Kementerian Pertanian dibawah komando Mentan Syahrul Yasin Limpo telah merumuskan target–target pembangunan pertanian hingga 2024 nanti tagline yang diusung adalah Pertanian Maju, Mandiri dan Modern. Salah satu program yang digalakkan Kementerian Pertanian adalah Gedor Horti, yaitu gerakan mendorong produksi, daya saing dan ramah lingkungan hortikultura.

Sebagai salah satu komoditas penting, ketersediaan bawang merah  adalah sesuatu yang mutlak.

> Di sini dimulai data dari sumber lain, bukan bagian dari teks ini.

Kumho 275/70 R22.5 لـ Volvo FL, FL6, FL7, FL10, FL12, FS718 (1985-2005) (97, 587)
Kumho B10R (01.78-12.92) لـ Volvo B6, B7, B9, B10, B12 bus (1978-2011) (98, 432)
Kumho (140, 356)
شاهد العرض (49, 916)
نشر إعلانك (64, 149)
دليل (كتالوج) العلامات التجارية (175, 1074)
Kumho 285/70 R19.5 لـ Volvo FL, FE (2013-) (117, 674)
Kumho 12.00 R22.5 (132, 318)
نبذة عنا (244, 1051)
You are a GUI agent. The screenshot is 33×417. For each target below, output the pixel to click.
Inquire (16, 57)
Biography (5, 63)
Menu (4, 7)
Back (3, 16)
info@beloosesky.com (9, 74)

Dinas Pertanian Kabupaten Gorontalo terus berupaya untuk memenuhi kebutuhan benih bawang merah secara mandiri.

Melalui Program Rural Empowerment and Agricultural Development Scaling Up Initiative (READSI) Penyuluh di desa Molawahu Kecamatan Tibawa kabupaten Gorontalo berhasil mengubah mindset anggota kelompok tani soal budidaya tanaman bawang merah yang awalnya dianggap sebagai tanaman rewel dan sulit untuk dibudidayakan menjadi komoditi yang ramah bagi petani serta bernilai ekonomi tinggi.

DPMO Kabupaten Gorontalo melakukan Monitoring Evaluasi dampak pelaksanaan Sekolah Lapang READSI di Desa Molowahu, Kecamatan Tibawa, Kabupaten Gorontalo pada tgl 21 Februari 2019,  diantaranya diisi dengan Kegiatan Panen Bawang Merah kelompok tani Pangan Sari yang berlokasi di lahan salah satu anggota kelompok tani Hortikultura (bawang merah) atas nama Bapak Hamid Hunowu.

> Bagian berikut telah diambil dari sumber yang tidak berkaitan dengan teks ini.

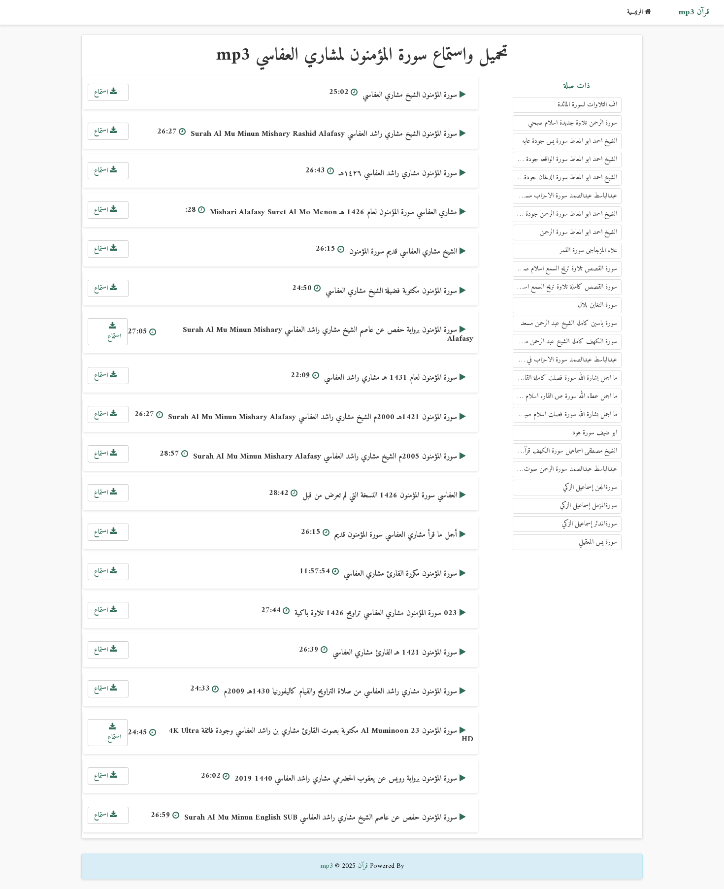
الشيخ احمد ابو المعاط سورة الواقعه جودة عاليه (566, 159)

Dari hasil diskusi dengan ketua kelompok tani Pangan Sari, Hamid Hunowu dan anggota kelompok tani, diperoleh informasi luas lahan yang ditanami seluas 0,25 Ha, waktu penanaman pada tanggal 23 desember 2019 menggunakan bibit Varietas Tajuk sebanyak 25 kg. Pupuk dasar yang digunakan adalah pupuk kandang dengan pupuk susulan NPK, Phonska, dan pupuk organik cair.

Dengan adanya SL Hortikultura Komoditi Bawang merah di desa Molowahu ini berdampak pada peningkatan produksi, dimana awalnya untuk penanaman dengan 50 kg bibit bawang merah hanya menghasilkan 200 kg bawang merah. Setelah adanya SL untuk penanaman 25 kg bibit bawang merah dapat menghasilkan 665 kg berat basah sehingga dapat disimpukan dengan adanya pelaksanaan SL bawang merah ini petani dapat meningkatkan hasil produksinya. Hamid Hunowu menambahkan, kendala utama yang dialami selama penanaman bawang merah ini adalah iklim yang tidak menentu, dan juga kurangnya ketersediaan air di lokasi penanaman serta ketersediaan bibit untuk ditanam anggota kelompok.

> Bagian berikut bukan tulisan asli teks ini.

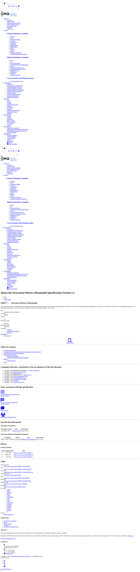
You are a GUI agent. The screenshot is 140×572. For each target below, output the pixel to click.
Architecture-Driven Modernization (19, 64)
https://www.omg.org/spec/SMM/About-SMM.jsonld (17, 481)
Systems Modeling (12, 132)
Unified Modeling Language (14, 91)
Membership (7, 133)
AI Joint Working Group (16, 81)
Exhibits (9, 103)
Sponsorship (10, 141)
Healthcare (13, 44)
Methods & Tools (14, 70)
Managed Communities (13, 128)
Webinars (9, 113)
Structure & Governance (10, 521)
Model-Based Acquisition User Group (17, 131)
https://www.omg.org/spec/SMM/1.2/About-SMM (17, 466)
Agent (12, 60)
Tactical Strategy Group (20, 377)
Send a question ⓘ (9, 514)
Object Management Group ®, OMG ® (20, 556)
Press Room (10, 107)
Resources (6, 98)
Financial (12, 41)
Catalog (9, 117)
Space (11, 51)
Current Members (11, 136)
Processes (9, 109)
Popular (9, 116)
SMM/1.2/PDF (16, 431)
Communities (7, 126)
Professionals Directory (13, 97)
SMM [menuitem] (5, 298)
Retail (11, 48)
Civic (11, 38)
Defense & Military (15, 39)
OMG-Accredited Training (14, 94)
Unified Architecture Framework (18, 54)
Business (12, 36)
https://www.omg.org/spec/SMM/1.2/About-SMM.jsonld (18, 472)
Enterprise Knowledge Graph (17, 69)
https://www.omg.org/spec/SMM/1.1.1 (24, 454)
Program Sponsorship (12, 96)
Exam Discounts (11, 93)
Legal (5, 522)
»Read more (130, 536)
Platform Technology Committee (18, 57)
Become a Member (12, 135)
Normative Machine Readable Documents (18, 357)
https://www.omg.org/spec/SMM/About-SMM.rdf (16, 478)
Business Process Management (15, 85)
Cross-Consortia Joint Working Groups (20, 78)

Petani menyambut positif program Readsi ini karena setelah menerima materi dapat langsung mempraktekkannya di lapangan. Sampai saat ini sudah 13 peserta SL Bawang Merah desa Molowahu yang sudah mengaplikasikannya  di lahan masing masing.

Program  READSI  telah  berhasil  memberdayakan  petani  kecil, meningkatkan  pendapatan  dan produksi  serta memperkuat  kelembagaan  di desa melalui satu paket lengkap program pemberdayaan  yang terintergrasi termasuk akses langsung dengan konsumen. Sebagian petani memanfaatkan hasil panen untuk memenuhi kebutuhan rumah tangga dan sebagian sudah dapat di jual dipasar.